Exhaustivité et fiabilité

Les régulateurs prévoient aussi des exigences de fonds propres supplémentaires pour les dérivés non compensés. « Résultat, les contrats OTC seront plus chers qu’avant, selon Dominique Depras, directeur infrastructure des marchés à l’Association française des marchés financiers (Amafi). Soit parce qu’ils devront passer par une chambre de compensation, ce qui entraîne des frais comme les dépôts de garantie, soit parce qu’ils donneront lieu à des exigences de fonds propres plus importantes pour les établissements financiers s’ils ne sont pas compensés, ce qui se traduira par un coût supplémentaire pour le client final. » Pour obliger les acteurs non bancaires qui concluent des contrats à terme entre eux à faire passer leurs transactions par des chambres de compensation, les régulateurs pourraient jouer sur les normes comptables.

Du côté des marchés physiques, les membres du G20 se sont engagés à améliorer l’exhaustivité et la fiabilité de la base de données JODI Oil (joint organisations data initiative), qui souffre de nombreuses lacunes.
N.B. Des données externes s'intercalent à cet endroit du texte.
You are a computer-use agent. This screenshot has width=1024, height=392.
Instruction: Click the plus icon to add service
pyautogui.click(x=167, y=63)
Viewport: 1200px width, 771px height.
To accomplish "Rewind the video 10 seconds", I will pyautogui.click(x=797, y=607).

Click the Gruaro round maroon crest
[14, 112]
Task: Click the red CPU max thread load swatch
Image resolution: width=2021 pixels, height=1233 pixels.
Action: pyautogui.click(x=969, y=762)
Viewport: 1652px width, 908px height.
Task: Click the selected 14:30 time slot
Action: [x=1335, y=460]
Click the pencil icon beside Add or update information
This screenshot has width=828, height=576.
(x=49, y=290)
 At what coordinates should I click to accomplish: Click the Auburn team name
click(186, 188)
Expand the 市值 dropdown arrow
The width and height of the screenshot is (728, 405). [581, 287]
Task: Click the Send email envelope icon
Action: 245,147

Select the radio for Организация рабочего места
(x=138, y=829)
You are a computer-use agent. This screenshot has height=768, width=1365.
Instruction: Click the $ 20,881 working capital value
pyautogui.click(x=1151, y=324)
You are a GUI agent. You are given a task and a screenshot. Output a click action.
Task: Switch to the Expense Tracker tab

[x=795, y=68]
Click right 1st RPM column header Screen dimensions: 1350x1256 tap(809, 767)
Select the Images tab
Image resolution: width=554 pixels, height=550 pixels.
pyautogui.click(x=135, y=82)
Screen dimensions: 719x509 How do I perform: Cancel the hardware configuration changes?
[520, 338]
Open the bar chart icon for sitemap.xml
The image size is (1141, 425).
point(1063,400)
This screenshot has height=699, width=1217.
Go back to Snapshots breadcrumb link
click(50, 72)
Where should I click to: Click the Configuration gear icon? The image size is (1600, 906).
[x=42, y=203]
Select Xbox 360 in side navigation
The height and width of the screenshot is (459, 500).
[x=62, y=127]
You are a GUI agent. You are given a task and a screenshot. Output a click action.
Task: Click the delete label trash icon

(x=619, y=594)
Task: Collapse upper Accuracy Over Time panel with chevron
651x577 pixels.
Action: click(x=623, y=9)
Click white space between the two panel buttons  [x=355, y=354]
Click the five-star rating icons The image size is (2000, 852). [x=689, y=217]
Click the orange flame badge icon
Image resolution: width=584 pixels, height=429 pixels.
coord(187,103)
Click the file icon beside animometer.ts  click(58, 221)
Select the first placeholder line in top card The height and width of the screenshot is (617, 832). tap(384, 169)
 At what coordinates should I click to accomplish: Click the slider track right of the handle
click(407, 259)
La Chine et l’Inde, par exemple, ne fournissent pas leurs niveaux de stocks. Les organisations qui participent à JODI Oil prévoient de lancer une initiative similaire pour le gaz fin 2011. Et JODI pourrait être décuplée sur les marchés de produits agricoles, où les informations sur les fondamentaux ne sont pas complètes. La FAO et l’OCDE plaident en ce sens. Par ailleurs, l’OICV et d’autres organisations internationales doivent faire un rapport pour le G20 Finances d’octobre sur l’impact, la transparence et la gouvernance des agences comme Platts et Argus Media, qui évaluent les prix des transactions physiques OTC.

Enfin, la FAO et l’OCDE recommandent un code de bonne conduite sur les restrictions à l’exportation, la réduction des droits de douane sur les produits agricoles et la conclusion du cycle de Doha, le prépositionnement des stocks d’urgence et la relance des investissements dans l’agriculture. Ces pistes seront examinées par les ministres de l’Agriculture du G20 les 22 et 23 juin à Paris.